[What to do]: An exact copy of the listing is needed, with every line kept.

··· Records for this task

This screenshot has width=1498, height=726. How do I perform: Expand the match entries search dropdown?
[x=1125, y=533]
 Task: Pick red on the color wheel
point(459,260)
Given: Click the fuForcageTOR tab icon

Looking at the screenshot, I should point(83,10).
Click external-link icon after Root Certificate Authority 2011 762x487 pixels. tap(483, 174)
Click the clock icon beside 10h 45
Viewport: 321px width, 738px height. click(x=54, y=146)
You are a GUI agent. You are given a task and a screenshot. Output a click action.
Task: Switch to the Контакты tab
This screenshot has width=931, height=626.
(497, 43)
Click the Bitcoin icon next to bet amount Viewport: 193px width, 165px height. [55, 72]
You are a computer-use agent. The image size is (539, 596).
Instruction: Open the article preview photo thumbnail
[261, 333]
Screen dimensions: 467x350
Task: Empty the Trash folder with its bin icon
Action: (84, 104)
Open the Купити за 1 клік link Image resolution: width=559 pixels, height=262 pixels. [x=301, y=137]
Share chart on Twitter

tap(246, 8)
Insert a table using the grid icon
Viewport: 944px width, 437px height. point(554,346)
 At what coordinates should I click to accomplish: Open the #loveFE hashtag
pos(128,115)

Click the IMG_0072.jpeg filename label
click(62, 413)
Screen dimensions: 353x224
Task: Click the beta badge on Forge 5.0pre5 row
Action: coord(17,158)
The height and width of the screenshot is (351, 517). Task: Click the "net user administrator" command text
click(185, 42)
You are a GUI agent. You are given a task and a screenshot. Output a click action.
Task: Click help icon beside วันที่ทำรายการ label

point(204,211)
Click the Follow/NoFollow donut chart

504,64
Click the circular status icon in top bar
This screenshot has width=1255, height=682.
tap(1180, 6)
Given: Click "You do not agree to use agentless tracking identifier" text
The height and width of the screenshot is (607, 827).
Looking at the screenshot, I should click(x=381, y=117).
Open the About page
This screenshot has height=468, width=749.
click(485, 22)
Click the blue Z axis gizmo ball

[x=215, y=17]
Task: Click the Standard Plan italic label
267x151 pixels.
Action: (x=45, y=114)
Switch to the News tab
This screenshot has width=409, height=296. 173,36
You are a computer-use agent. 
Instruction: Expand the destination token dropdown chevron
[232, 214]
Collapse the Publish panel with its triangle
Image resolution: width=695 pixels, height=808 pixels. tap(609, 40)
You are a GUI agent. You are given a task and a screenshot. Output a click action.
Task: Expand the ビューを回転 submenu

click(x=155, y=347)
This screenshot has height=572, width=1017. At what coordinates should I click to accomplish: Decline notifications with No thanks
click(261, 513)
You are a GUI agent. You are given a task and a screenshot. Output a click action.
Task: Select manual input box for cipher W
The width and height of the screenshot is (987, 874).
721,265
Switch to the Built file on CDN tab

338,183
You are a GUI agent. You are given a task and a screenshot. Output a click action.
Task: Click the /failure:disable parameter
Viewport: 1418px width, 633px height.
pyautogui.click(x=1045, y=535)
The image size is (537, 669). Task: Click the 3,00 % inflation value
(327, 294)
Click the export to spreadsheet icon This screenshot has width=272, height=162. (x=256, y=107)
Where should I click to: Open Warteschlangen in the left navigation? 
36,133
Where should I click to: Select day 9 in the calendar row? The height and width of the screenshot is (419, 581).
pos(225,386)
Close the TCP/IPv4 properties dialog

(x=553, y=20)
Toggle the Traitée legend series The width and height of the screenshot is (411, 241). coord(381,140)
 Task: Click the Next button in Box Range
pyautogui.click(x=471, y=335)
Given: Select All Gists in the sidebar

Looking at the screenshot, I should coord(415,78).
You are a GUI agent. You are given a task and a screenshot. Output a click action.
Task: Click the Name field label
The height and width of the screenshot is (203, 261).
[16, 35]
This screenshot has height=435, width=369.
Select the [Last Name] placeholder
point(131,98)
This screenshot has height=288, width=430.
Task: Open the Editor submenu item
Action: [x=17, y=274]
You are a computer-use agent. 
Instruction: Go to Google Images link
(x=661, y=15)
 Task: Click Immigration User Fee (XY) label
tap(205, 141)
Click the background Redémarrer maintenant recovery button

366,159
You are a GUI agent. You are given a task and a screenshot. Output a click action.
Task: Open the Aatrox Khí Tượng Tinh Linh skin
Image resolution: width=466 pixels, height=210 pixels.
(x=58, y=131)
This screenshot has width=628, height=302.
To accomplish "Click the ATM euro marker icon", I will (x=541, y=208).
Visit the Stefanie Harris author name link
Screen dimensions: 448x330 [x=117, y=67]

······

[Finished exercise]:
This screenshot has width=1498, height=726. How do I perform: Expand the match entries search dropdown?
[x=1125, y=533]
 Task: Pick red on the color wheel
point(459,260)
Given: Click the fuForcageTOR tab icon

Looking at the screenshot, I should point(83,10).
Click external-link icon after Root Certificate Authority 2011 762x487 pixels. tap(483, 174)
Click the clock icon beside 10h 45
Viewport: 321px width, 738px height. click(x=54, y=146)
You are a GUI agent. You are given a task and a screenshot. Output a click action.
Task: Switch to the Контакты tab
This screenshot has width=931, height=626.
(497, 43)
Click the Bitcoin icon next to bet amount Viewport: 193px width, 165px height. [55, 72]
You are a computer-use agent. The image size is (539, 596).
Instruction: Open the article preview photo thumbnail
[261, 333]
Screen dimensions: 467x350
Task: Empty the Trash folder with its bin icon
Action: (84, 104)
Open the Купити за 1 клік link Image resolution: width=559 pixels, height=262 pixels. [x=301, y=137]
Share chart on Twitter

tap(246, 8)
Insert a table using the grid icon
Viewport: 944px width, 437px height. point(554,346)
 At what coordinates should I click to accomplish: Open the #loveFE hashtag
pos(128,115)

Click the IMG_0072.jpeg filename label
click(62, 413)
Screen dimensions: 353x224
Task: Click the beta badge on Forge 5.0pre5 row
Action: coord(17,158)
The height and width of the screenshot is (351, 517). Task: Click the "net user administrator" command text
click(185, 42)
You are a GUI agent. You are given a task and a screenshot. Output a click action.
Task: Click help icon beside วันที่ทำรายการ label

point(204,211)
Click the Follow/NoFollow donut chart

504,64
Click the circular status icon in top bar
This screenshot has width=1255, height=682.
tap(1180, 6)
Given: Click "You do not agree to use agentless tracking identifier" text
The height and width of the screenshot is (607, 827).
Looking at the screenshot, I should click(x=381, y=117).
Open the About page
This screenshot has height=468, width=749.
click(485, 22)
Click the blue Z axis gizmo ball

[x=215, y=17]
Task: Click the Standard Plan italic label
267x151 pixels.
Action: (x=45, y=114)
Switch to the News tab
This screenshot has width=409, height=296. 173,36
You are a computer-use agent. 
Instruction: Expand the destination token dropdown chevron
[232, 214]
Collapse the Publish panel with its triangle
Image resolution: width=695 pixels, height=808 pixels. tap(609, 40)
You are a GUI agent. You are given a task and a screenshot. Output a click action.
Task: Expand the ビューを回転 submenu

click(x=155, y=347)
This screenshot has height=572, width=1017. At what coordinates should I click to accomplish: Decline notifications with No thanks
click(261, 513)
You are a GUI agent. You are given a task and a screenshot. Output a click action.
Task: Select manual input box for cipher W
The width and height of the screenshot is (987, 874).
721,265
Switch to the Built file on CDN tab

338,183
You are a GUI agent. You are given a task and a screenshot. Output a click action.
Task: Click the /failure:disable parameter
Viewport: 1418px width, 633px height.
pyautogui.click(x=1045, y=535)
The image size is (537, 669). Task: Click the 3,00 % inflation value
(327, 294)
Click the export to spreadsheet icon This screenshot has width=272, height=162. (x=256, y=107)
Where should I click to: Open Warteschlangen in the left navigation? 
36,133
Where should I click to: Select day 9 in the calendar row? The height and width of the screenshot is (419, 581).
pos(225,386)
Close the TCP/IPv4 properties dialog

(x=553, y=20)
Toggle the Traitée legend series The width and height of the screenshot is (411, 241). coord(381,140)
 Task: Click the Next button in Box Range
pyautogui.click(x=471, y=335)
Given: Select All Gists in the sidebar

Looking at the screenshot, I should coord(415,78).
You are a GUI agent. You are given a task and a screenshot. Output a click action.
Task: Click the Name field label
The height and width of the screenshot is (203, 261).
[16, 35]
This screenshot has height=435, width=369.
Select the [Last Name] placeholder
point(131,98)
This screenshot has height=288, width=430.
Task: Open the Editor submenu item
Action: [x=17, y=274]
You are a computer-use agent. 
Instruction: Go to Google Images link
(x=661, y=15)
 Task: Click Immigration User Fee (XY) label
tap(205, 141)
Click the background Redémarrer maintenant recovery button

366,159
You are a GUI agent. You are given a task and a screenshot. Output a click action.
Task: Open the Aatrox Khí Tượng Tinh Linh skin
Image resolution: width=466 pixels, height=210 pixels.
(x=58, y=131)
This screenshot has width=628, height=302.
To accomplish "Click the ATM euro marker icon", I will (x=541, y=208).
Visit the Stefanie Harris author name link
Screen dimensions: 448x330 [x=117, y=67]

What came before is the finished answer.